*** Block opens ***

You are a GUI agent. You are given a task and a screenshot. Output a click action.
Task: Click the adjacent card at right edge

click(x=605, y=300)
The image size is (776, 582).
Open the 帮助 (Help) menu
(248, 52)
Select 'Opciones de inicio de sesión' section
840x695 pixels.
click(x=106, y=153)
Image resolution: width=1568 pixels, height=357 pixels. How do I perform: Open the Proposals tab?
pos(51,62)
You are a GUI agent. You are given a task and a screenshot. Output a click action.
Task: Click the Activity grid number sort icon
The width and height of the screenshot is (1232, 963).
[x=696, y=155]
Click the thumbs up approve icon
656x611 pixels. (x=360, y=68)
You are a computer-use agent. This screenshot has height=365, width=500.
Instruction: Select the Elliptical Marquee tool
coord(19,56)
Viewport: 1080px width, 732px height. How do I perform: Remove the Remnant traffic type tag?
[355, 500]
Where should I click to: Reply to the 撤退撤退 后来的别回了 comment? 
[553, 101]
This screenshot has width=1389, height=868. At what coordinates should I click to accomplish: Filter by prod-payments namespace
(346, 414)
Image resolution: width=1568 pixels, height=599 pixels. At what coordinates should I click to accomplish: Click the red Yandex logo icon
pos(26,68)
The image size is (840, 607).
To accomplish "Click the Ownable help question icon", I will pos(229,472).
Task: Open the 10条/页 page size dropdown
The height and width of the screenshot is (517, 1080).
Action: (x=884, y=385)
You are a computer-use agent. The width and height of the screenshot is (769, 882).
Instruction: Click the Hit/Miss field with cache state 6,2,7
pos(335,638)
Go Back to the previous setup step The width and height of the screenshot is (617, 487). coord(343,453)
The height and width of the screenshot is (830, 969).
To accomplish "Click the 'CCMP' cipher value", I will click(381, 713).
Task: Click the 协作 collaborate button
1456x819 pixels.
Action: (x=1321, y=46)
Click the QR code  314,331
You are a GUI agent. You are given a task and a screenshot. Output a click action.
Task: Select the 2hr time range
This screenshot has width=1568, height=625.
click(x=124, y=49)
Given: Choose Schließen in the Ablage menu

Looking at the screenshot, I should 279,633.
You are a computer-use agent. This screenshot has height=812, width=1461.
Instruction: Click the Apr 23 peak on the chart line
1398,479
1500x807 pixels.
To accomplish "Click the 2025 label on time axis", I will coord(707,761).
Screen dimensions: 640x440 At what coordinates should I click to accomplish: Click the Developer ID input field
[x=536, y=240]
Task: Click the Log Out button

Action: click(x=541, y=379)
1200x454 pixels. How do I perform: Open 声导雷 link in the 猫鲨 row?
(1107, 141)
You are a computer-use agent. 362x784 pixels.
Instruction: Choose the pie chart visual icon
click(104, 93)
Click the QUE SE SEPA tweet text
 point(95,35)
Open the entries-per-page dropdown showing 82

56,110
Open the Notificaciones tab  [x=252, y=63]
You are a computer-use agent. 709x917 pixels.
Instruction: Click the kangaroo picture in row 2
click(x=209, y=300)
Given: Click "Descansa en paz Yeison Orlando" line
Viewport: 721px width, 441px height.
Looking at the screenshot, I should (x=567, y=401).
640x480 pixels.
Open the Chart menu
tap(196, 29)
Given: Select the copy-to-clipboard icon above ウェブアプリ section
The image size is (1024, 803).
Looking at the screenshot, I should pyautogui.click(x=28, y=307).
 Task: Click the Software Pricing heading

*** Block closes ***

» **Activity**
Write the material above out again, exactly as it reads.

» **Problem solution**
You are a GUI agent. You are given a task and a screenshot. Output a click action.
Task: Click the adjacent card at right edge

click(x=605, y=300)
The image size is (776, 582).
Open the 帮助 (Help) menu
(248, 52)
Select 'Opciones de inicio de sesión' section
840x695 pixels.
click(x=106, y=153)
Image resolution: width=1568 pixels, height=357 pixels. How do I perform: Open the Proposals tab?
pos(51,62)
You are a GUI agent. You are given a task and a screenshot. Output a click action.
Task: Click the Activity grid number sort icon
The width and height of the screenshot is (1232, 963).
[x=696, y=155]
Click the thumbs up approve icon
656x611 pixels. (x=360, y=68)
You are a computer-use agent. This screenshot has height=365, width=500.
Instruction: Select the Elliptical Marquee tool
coord(19,56)
Viewport: 1080px width, 732px height. How do I perform: Remove the Remnant traffic type tag?
[355, 500]
Where should I click to: Reply to the 撤退撤退 后来的别回了 comment? 
[553, 101]
This screenshot has width=1389, height=868. At what coordinates should I click to accomplish: Filter by prod-payments namespace
(346, 414)
Image resolution: width=1568 pixels, height=599 pixels. At what coordinates should I click to accomplish: Click the red Yandex logo icon
pos(26,68)
The image size is (840, 607).
To accomplish "Click the Ownable help question icon", I will pos(229,472).
Task: Open the 10条/页 page size dropdown
The height and width of the screenshot is (517, 1080).
Action: (x=884, y=385)
You are a computer-use agent. The width and height of the screenshot is (769, 882).
Instruction: Click the Hit/Miss field with cache state 6,2,7
pos(335,638)
Go Back to the previous setup step The width and height of the screenshot is (617, 487). coord(343,453)
The height and width of the screenshot is (830, 969).
To accomplish "Click the 'CCMP' cipher value", I will click(381, 713).
Task: Click the 协作 collaborate button
1456x819 pixels.
Action: (x=1321, y=46)
Click the QR code  314,331
You are a GUI agent. You are given a task and a screenshot. Output a click action.
Task: Select the 2hr time range
This screenshot has width=1568, height=625.
click(x=124, y=49)
Given: Choose Schließen in the Ablage menu

Looking at the screenshot, I should 279,633.
You are a computer-use agent. This screenshot has height=812, width=1461.
Instruction: Click the Apr 23 peak on the chart line
1398,479
1500x807 pixels.
To accomplish "Click the 2025 label on time axis", I will coord(707,761).
Screen dimensions: 640x440 At what coordinates should I click to accomplish: Click the Developer ID input field
[x=536, y=240]
Task: Click the Log Out button

Action: click(x=541, y=379)
1200x454 pixels. How do I perform: Open 声导雷 link in the 猫鲨 row?
(1107, 141)
You are a computer-use agent. 362x784 pixels.
Instruction: Choose the pie chart visual icon
click(104, 93)
Click the QUE SE SEPA tweet text
 point(95,35)
Open the entries-per-page dropdown showing 82

56,110
Open the Notificaciones tab  [x=252, y=63]
You are a computer-use agent. 709x917 pixels.
Instruction: Click the kangaroo picture in row 2
click(x=209, y=300)
Given: Click "Descansa en paz Yeison Orlando" line
Viewport: 721px width, 441px height.
Looking at the screenshot, I should (x=567, y=401).
640x480 pixels.
Open the Chart menu
tap(196, 29)
Given: Select the copy-to-clipboard icon above ウェブアプリ section
The image size is (1024, 803).
Looking at the screenshot, I should pyautogui.click(x=28, y=307).
 Task: Click the Software Pricing heading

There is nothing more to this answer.